In 1919, Saemisch was appointed president of the state tax office of the province of Hesse-Nassau. From April 21, 1921, to November 7, 1921, Saemisch served as Prussian Finance Minister in the state government led by Prime Minister Adam Stegerwald. From 1922 to 1938, Saemisch was President of the Court of Audit of the German Reich and Chief President of the Prussian Higher Audit Chamber. At the same time, he served as Reich Savings Commissioner and in 1930 became Notes Commissioner at the Reichsbank.

==Personal life==
Saemisch was married twice. His first wife was Linda von Nasse (1868–1917), a daughter of Berthold von Nasse, President of the Rhine Provinces, and Henriette Weber.
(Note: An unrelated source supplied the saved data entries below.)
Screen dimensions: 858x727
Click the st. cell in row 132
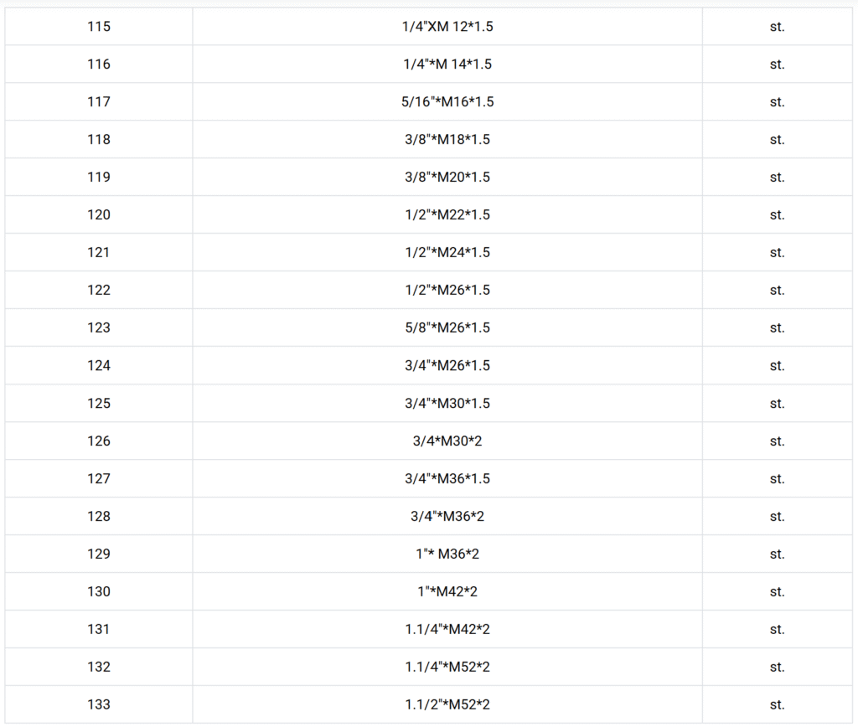[x=777, y=668]
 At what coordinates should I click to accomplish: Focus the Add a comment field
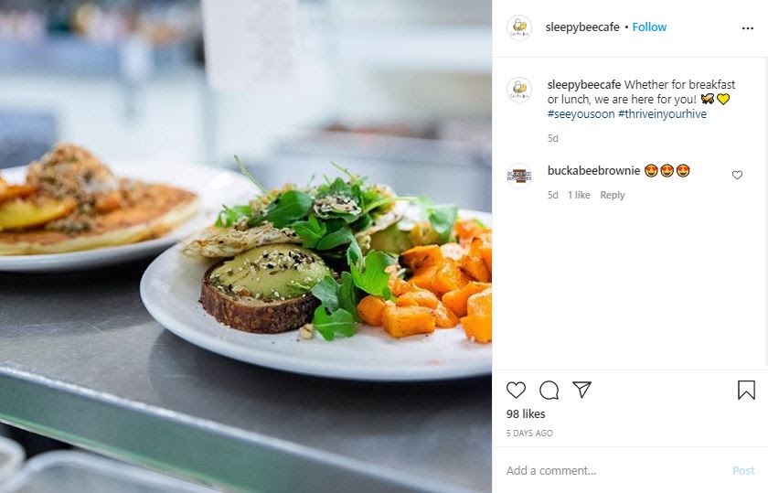pos(614,470)
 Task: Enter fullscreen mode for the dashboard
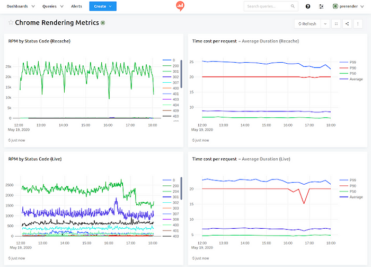[337, 23]
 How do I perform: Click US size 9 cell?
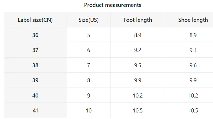point(88,95)
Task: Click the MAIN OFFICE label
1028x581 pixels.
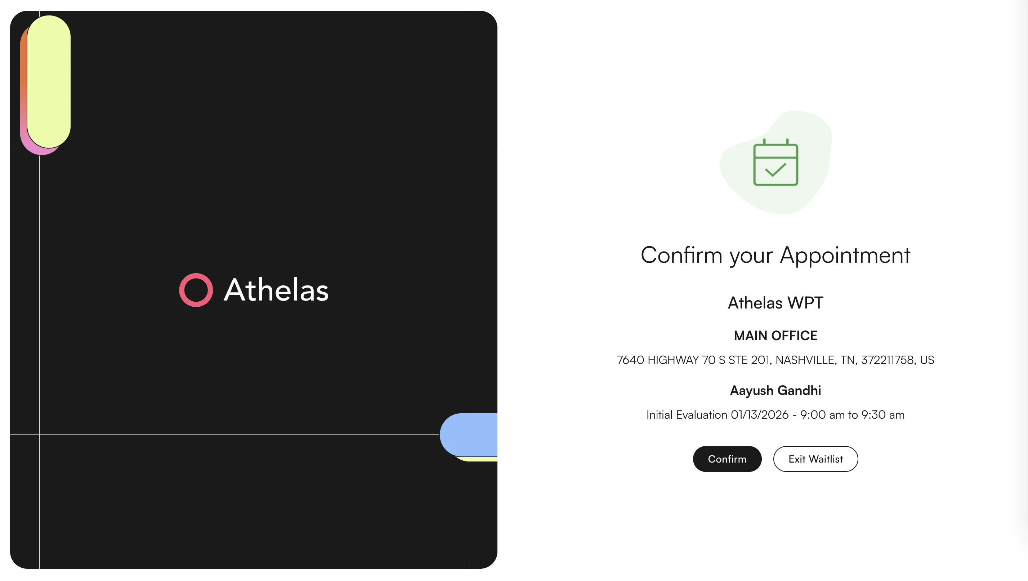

Before her death, they were the parents of one son:

- Hans Paul Berthold Ernst Saemisch (1902–1984), a journalist and expressionist painter, lived in Finland from 1942 to 1945, and in Mexico since 1964; he married Johanna in 1925. After her death in 1959, he married Gertrudis Zenzes in 1963.

In 1924, he married Alexandra von Ranke (1891–1976), a daughter of the Prussian Major General Friedhelm von Ranke and Selma "Lily" von Ranke. They were the parents of a son:

- Theodore Saemisch (b. 1931)

Saemisch died on October 23, 1945, in Freiburg im Breisgau.